La prime au covoiturage, mise en place par le gouvernement en janvier 2023, est reconduite pour une année supplémentaire. Une pratique encore minoritaire, mais dont la part grossit régulièrement sous l'impulsion de plateformes telle que Ynstant, créée il y a quelques mois par un Isérois pour cibler les trajets de dernière minute.
Rendez-vous était donné devant la gare de Voiron. Benoit et Sébastien ont décidé de faire voiture commune pour un trajet d'une poignée de kilomètres, l'un pour un rendez-vous professionnel, l'autre pour rendre visite à un ami.
"Autrement, on se serait sûrement déplacés avec deux voitures au lieu d'une, ce qui est un peu dommage quand on voit le monde sur les routes et les problèmes environnementaux", remarque Benoit, passager de ce trajet.
Tous deux ont organisé la course via l'application Ynstant, dédiée aux covoiturages instantanés. La plateforme aspire à transporter un maximum de passagers sur des trajets courts, en dessous de 80 km.
"On a créé cette application parce qu'on s'est rendu compte que BlaBlaCar [l'application leader du covoiturage, NDLR] présentait un certain nombre de freins pour les conducteurs en termes de planification. Sur Ynstant, on publie son trajet seulement 20 minutes avant de partir", compare le fondateur de l'application, Lancelot Salomon.
Forte de quelque 30 000 utilisateurs par mois, la plateforme mise sur l'instantanéité. "On peut proposer un trajet en 3 secondes et partir 10 minutes après, cela permet de garder une flexibilité. C'est un nouveau réflexe qu'on cherche à créer chez les conducteurs", complète Lancelot Salomon, Isérois d'origine.
Attrait financier
Les passagers sont notifiés des trajets disponibles sur l'itinéraire qu'ils recherchent et les conducteurs, qui proposent 100 000 trajets chaque mois, y trouvent une compensation financière grâce, notamment, à la prime au covoiturage mise en place par le gouvernement.

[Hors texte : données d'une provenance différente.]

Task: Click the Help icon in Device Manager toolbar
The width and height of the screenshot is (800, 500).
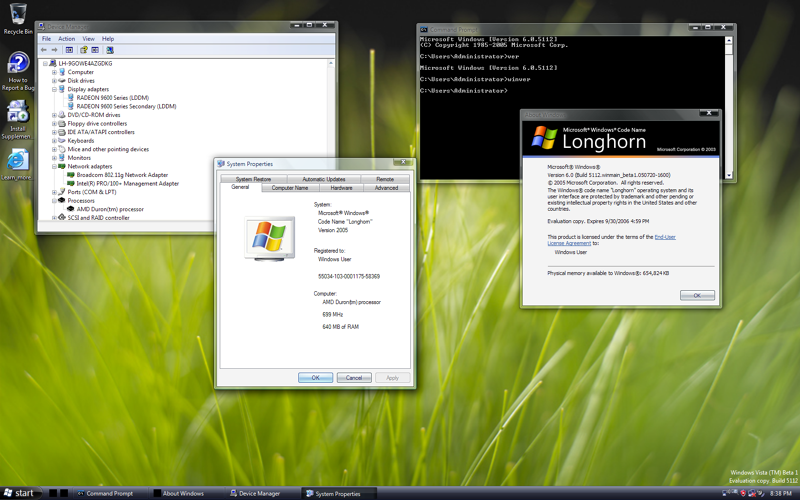Action: point(83,50)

"On touche un peu d'argent à son premier trajet. Je suis en train de faire mes 10 trajets et à la fin, on touche l'autre moitié de la prime. Sinon, chaque trajet vaut le coup parce que dès que j'en publie un, je gagne quelques centimes [accordés par Ynstant, NDLR] donc c'est toujours bon à prendre", assure Sébastien, un automobiliste utilisateur de la plateforme.
La prime gouvernementale de 100 euros annuels, mise en place en janvier 2023 pour inciter les Français à covoiturer, a été reconduite en 2024 en ciblant davantage les trajets courts. Quelque 180 000 primes ont été distribuées l'année passée bien que la pratique demeure minoritaire.
En proposant une prime supplémentaire - jusqu'à 20 euros - pour les conducteurs activant l'application à chaque trajet, même s'ils ne trouvent pas de passagers, Ynstant entend se placer parmi les leaders d’un marché prometteur.
"Il y a 40 millions de trajets qui sont faits chaque jour en voiture et le gouvernement cherche à avoir plus de 3 millions de covoitureurs par jour contre 1 million aujourd'hui. On s'attend à voir le marché tripler dans les trois prochaines années. Pour répondre aux enjeux de planification écologique, c'est essentiel", assure le fondateur de l'application.
Une pratique minoritaire
De nombreuses plateformes proposent des offres comparables à l'image de BlaBlaCar Daily ou Klaxit, avec des services centrés sur les itinéraires du quotidien. Le service M covoit’ Lignes+, conçu pour les trajets depuis le Voironnais et le Grésivaudan en direction de Grenoble, fonctionne pour sa part sur le modèle des transports en commun avec des arrêts dédiés au covoiturage et un service gratuit pour les passagers.
D'autres applications existent, mais elles se positionnent surtout sur des trajets domicile-travail à horaires réguliers et pas tellement sur du dernière minute comme Ynstant où on propose son trajet quelques minutes avant de partir. Mais on s'attend à avoir d'autres concurrents sur le secteur.
Lancelot Salomon, fondateur de l'application Ynstant
Atteindre 3 millions de trajets quotidiens réalisés en covoiturage à horizon 2027 permettrait d'économiser jusqu'à 4,5 millions de tonnes de CO2 par an, soit 1% des émissions de gaz à effet de serre annuelles de la France, d'après le secrétariat général à la Planification écologique
Mais un bilan sur le covoiturage publié le 6 novembre 2023 par le ministère de la Transition écologique estime à 70% la part des déplacements domicile-travail réalisés avec des véhicules individuels, la plupart en voiture seule, et à 3% la part du covoiturage quotidien.